Exhibition of student works at the Lučenec Synagogue: When You Look Back, You Are There
On Sunday, 28 June, the collective exhibition When You Look Back, You Are There will open at the Lučenec Synagogue, presenting semester works by AFAD students created during the 2025/2026 academic year.
Lučenec Synagogue, Adyho 69, 984 01 Lučenec
Duration: July – August 2026
Exhibition Curator: Bohunka Koklesová
Exhibition Architect: Marcel Benčík
Exhibiting artists:
Tereza Antolová, Adam Balogh, Marek Benian, Filip Bielek, Ema Fandliová, Karin Fergelová, Taisiia Kolesnyk, Samuel Krivošík, Adam Magyar, Matej Matis, Magda Mikundová, Zuzana Nováková, Anastasiia Popova, Matej Rimai, Julia Šarašenidze, Sonia Ščepánová, Paulína Šebová, Jaromír Šplíchal, Frederika Weissová, Anna Zbořilová, Viera Zubalová
and
The collective of authors of the work The Timidity of Condensed Time 01, 02: Lenka Čaklošová, Michal Chromiak, André Miguens (PT), Zita Mutulányi-Szabó (HU), Kristián Šmelko, Terézia Tomková, Linda Varošová
and
The collective of authors of the work Phraseologisms: Hannah Maria Clancy, Czár Anna (HU), Cserveny Réka (HU), Nina Haásová, Sarah Horná, Laviv Laura (HU), Tereza Mazúrová, Öllinger Péter (HU), Laura Péteriová, Simona Slováková, Simeon Socha, Václav Šebesta, Tombor-Madarassy Ilus (HU), Ujszászi Anna (HU)
Annotation
The semester works by students of the Academy of Fine Arts and Design in Bratislava were created during the 2025/2026 academic year. They therefore represent the most current outputs of an emerging generation of visual artists and architects. The title of the exhibition, When You Look Back, You Are There, is a metaphor for the importance of being grounded in everyday work — work that brings tangible results and opens up space for the future.
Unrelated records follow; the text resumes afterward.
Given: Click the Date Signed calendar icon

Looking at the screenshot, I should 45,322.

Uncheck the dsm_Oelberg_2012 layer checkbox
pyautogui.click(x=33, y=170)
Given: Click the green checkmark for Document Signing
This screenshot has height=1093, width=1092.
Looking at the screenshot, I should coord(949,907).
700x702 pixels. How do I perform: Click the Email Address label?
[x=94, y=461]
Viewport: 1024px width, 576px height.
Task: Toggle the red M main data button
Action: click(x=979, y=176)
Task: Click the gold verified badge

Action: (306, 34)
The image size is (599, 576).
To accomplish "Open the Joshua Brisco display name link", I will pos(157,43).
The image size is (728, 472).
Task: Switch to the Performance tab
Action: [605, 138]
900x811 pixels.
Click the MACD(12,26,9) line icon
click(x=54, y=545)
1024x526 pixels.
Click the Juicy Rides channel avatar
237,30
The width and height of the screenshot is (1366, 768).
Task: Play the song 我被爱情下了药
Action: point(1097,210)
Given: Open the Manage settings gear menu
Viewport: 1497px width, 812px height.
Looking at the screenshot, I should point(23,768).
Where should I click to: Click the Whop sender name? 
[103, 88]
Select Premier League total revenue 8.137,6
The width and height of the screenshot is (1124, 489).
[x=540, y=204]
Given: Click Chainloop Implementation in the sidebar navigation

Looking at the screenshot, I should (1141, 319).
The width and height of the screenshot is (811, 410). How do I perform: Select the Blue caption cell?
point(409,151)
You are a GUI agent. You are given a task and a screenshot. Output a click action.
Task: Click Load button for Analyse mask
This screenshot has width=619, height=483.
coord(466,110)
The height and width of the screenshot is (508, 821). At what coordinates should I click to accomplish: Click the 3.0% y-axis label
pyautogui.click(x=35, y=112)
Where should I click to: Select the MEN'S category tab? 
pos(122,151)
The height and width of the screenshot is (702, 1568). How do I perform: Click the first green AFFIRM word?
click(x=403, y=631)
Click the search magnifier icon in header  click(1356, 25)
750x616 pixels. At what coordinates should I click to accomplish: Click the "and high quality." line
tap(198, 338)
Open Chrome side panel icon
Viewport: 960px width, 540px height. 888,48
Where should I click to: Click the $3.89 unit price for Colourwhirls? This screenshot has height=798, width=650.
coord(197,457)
Many of the works presented in the exhibition have a distinctly material character, as if the response to today’s digital and virtual age were manual work: work rooted in craft traditions and in the ability to articulate themes through material. Many works in the exhibition engage with monumental scale; they are made from “poor” materials or various prefabricated elements, or from other marginal materials. At times, the works appear almost unfinished; they are often highly fragmented, with possible references to an archaeology of the world. It is interesting that across the school’s various studios, students reflect on the present by using matter to reveal its fragmentation, disjointedness and lack of wholeness and unity. They create works that seem to stand on the margins — while that margin becomes the centre of our lives.